Excerpt:
====================

Detailed Description of the Preferred Embodiment of the Invention
[0020] The present invention provides a cell design that allows gas to more easily escape from between the electrodes in an alkaline battery, e.g., a Ni-Fe or Zn-Mn battery, that uses separators, e.g., microporous separators. The invention provides a structure by which the advantages of higher charge and discharge rates and higher energy density may be achieved for alkaline batteries while reducing or avoiding trapped gases that interfere with electrochemical reactions at the electrode surface, which reactions degrade cell performance.
[0021] The cell design of the present invention creates a pressure gradient on the electrode stack that directs the gas out of the electrode stack. The pressure gradient is enforced on the electrode stack by the cell case design where some regions of the electrode stack are under greater pressure than other areas. Gas that forms between the electrodes flows from areas of high pressure to areas of lower pressure. The cell is designed so that the gradient directs the gas to the outside of the electrode stack where it no longer interferes with electrochemical processes and is able to bubble out of the electrolyte and leave the cell. The cell comprises a case that applies greater pressure to the electrodes towards the bottom of the electrode stack and less pressure towards the top of the electrode stack. In one embodiment, there are also spacers between the tabs of the similarly polarized electrodes so that the tops of the electrodes are not pinched together when the tabs are connected
which could trap gas. This can better be seen in reference to Figures 1 -3 of the drawing.
[0022] Figure 1 shows a side view of the cell case 1. The angle 2 formed between the cell wall 3 that faces the face of the electrode stack 4 and the bottom of the cell case 5 is greater than 90°. This creates a larger gap 6 between the electrode stack towards the top of cell case than at the bottom. Because the electrode stack is tight fitting in the cell case, the larger gap at the top than at the bottom creates a pressure gradient along the electrode stack with greater pressure at the bottom. This greater pressure will force gas that is generated to migrate towards the top of the cell and out of the electrode stack. Once gas escapes from the top of the electrode stack it no longer interferes with electrochemical processes and the gas is able to leave the cell. The cell case may have a cover which is not shown in Figure 1 .
[0023] Figure 2 shows a comb structure 20 with teeth 21 that fit in the gaps 22 between the tabs 23 of similarly polarized electrodes. The teeth or other separator material help prevent the top of the electrodes from being pinched together which could lead to gas being trapped between the electrodes rather than escaping from the electrode stack. Figure 3 shows the teeth 31 of the comb 30 between the tabs 33 of electrodes of similar polarity within an electrode stack. It is preferable, although not strictly necessary, that the spacer material between the tabs not be electrically conducting since contact between this and the electrodes of opposite polarity would cause a short. In one embodiment, the spacer is comprised of polyolefin. It is also preferable that the spacer material of the comb structure separating the tabs be resistant to alkali since it could come into contact with the electrolyte.

====================

Entries for locating text and elements:
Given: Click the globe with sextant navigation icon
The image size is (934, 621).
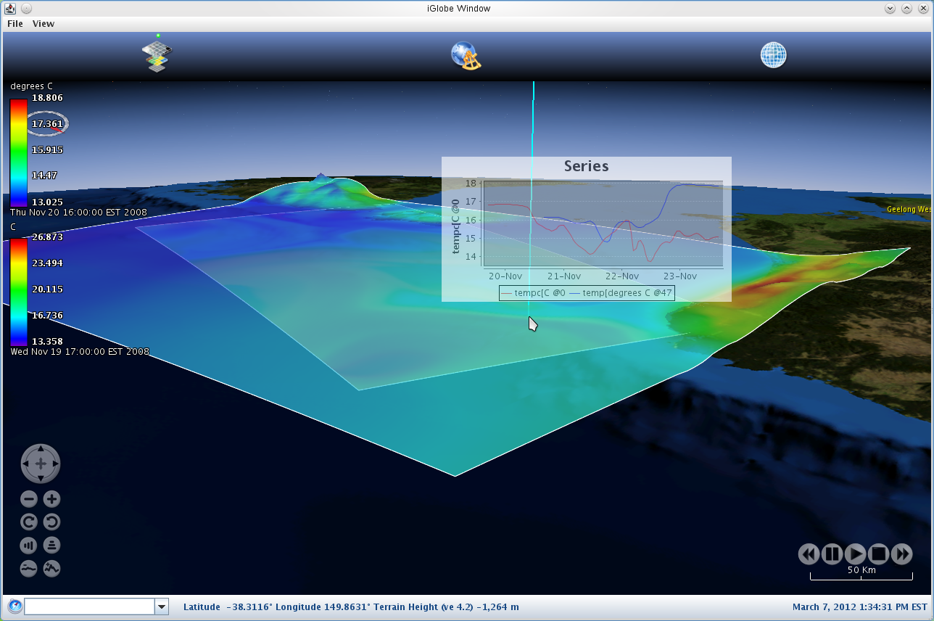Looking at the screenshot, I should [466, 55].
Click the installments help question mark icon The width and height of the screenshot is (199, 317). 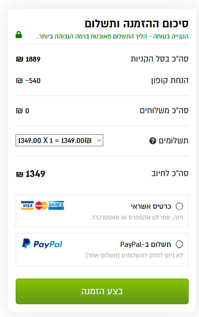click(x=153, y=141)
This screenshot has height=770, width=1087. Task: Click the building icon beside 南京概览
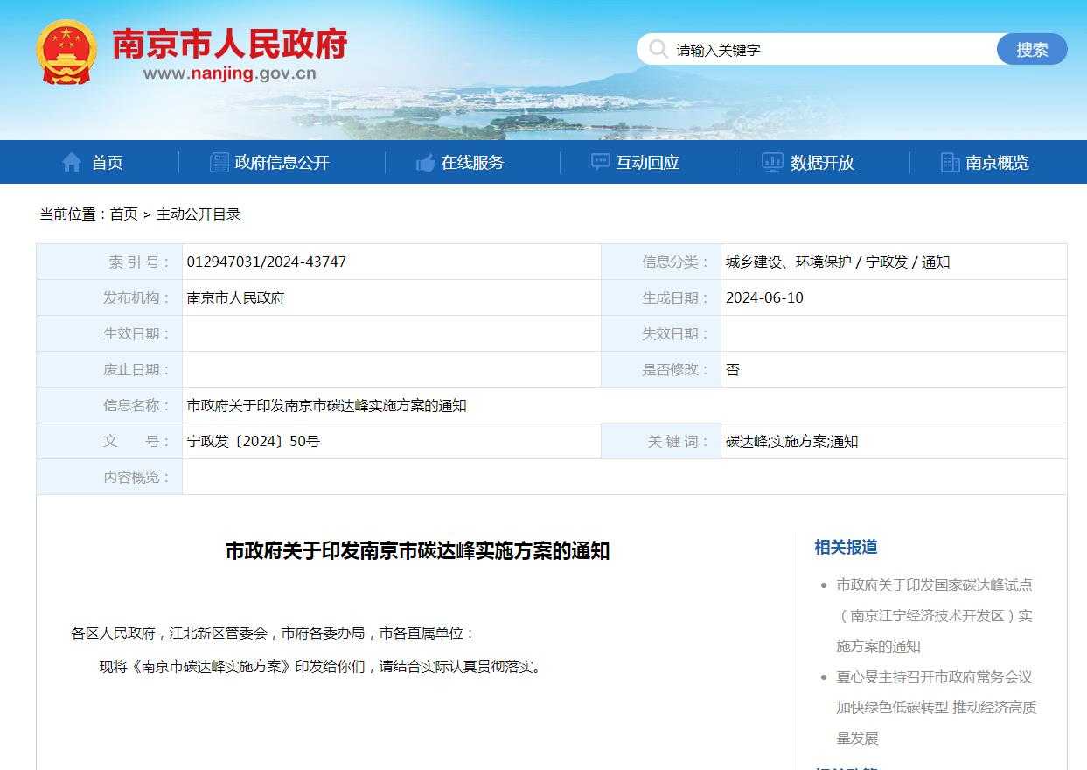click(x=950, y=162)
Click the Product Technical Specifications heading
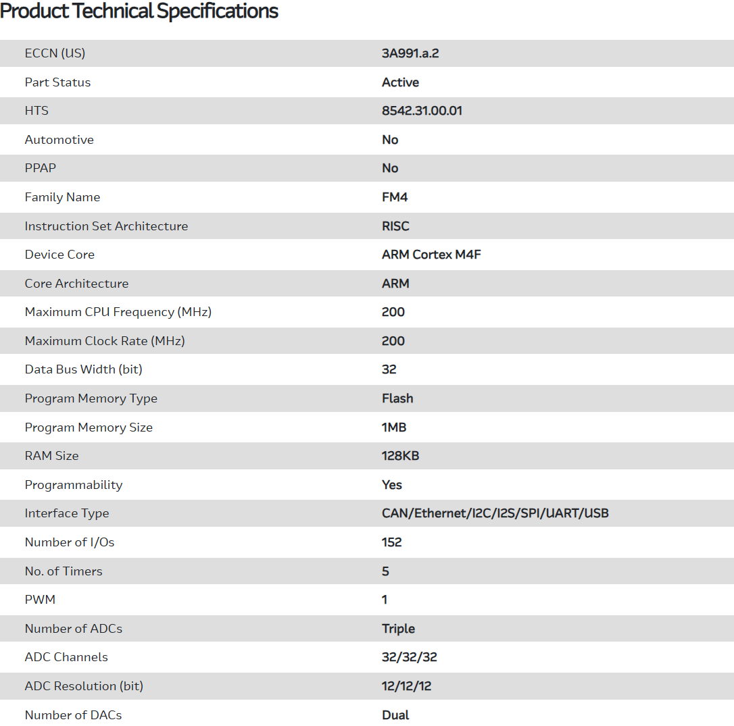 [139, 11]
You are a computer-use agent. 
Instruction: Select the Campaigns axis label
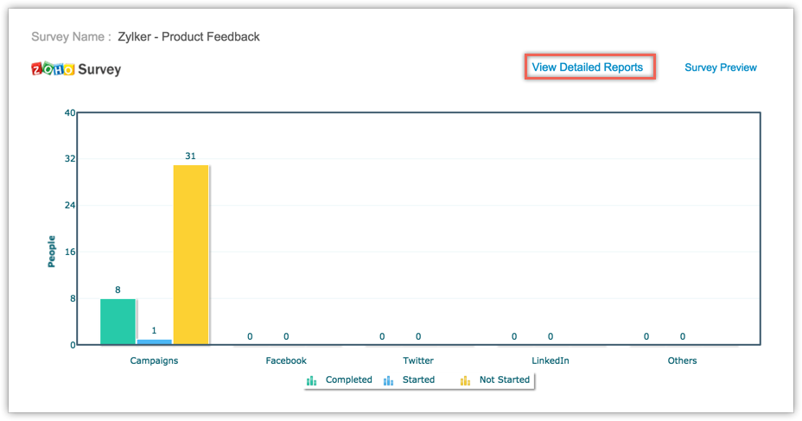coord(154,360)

====================

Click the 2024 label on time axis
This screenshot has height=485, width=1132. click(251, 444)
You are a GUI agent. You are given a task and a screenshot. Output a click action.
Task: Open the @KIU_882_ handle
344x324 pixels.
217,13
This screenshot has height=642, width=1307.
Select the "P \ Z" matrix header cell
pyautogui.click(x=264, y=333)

====================

Tasks and exercises:
1) In the battery patent excerpt, what material makes up the spacer in one embodiment?
2) Resume the battery patent excerpt after its final sentence.

Answers to the exercises:
1) Polyolefin.

2)
[0024] The battery may be prepared by conventional processing and construction. The electrodes can be sintered or a coated single substrate electrode. The electrodes of the present invention are generally single layer substrates, e.g., sintered or a coated single substrate electrode.
[0025] In one embodiment, a nickel oxyhydroxide positive electrode, an alkaline electrolyte, and an iron electrode are employed. The nickel electrode may be of a sintered type well known in the art or may be of a pasted type employing a foam or felt matrix. The iron electrode may be of a sintered type well known in the art or may be of a pasted type employing a foam or comprised of a single layer of conductive substrate coated with iron active material on one or both sides.
[0026] A preferred negative electrode is a pasted iron electrode. In the electrode, a single layer of substrate is used. This single layer acts as a carrier with coated material bonded to at least one side. In one embodiment, both sides of the substrate are coated. This substrate may be a thin conductive material such as a metal foil or sheet, metal foam, metal mesh, woven metal, or expanded metal. For example, 0.004 inch thick perforated nickel plated steel has been used, or a metal foam.
[0027] In one embodiment, the invention comprises a battery with an iron anode. The battery can be any battery with an iron electrode, such as a Ni-Fe or Mn-Fe battery. In one embodiment, the battery is a Ni-Fe battery. The battery, in one embodiment comprises an iron electrode comprised of a single, coated conductive substrate, prepared by a simple coating process, which can be continuous. The substrate can be coated on one side, or on both sides.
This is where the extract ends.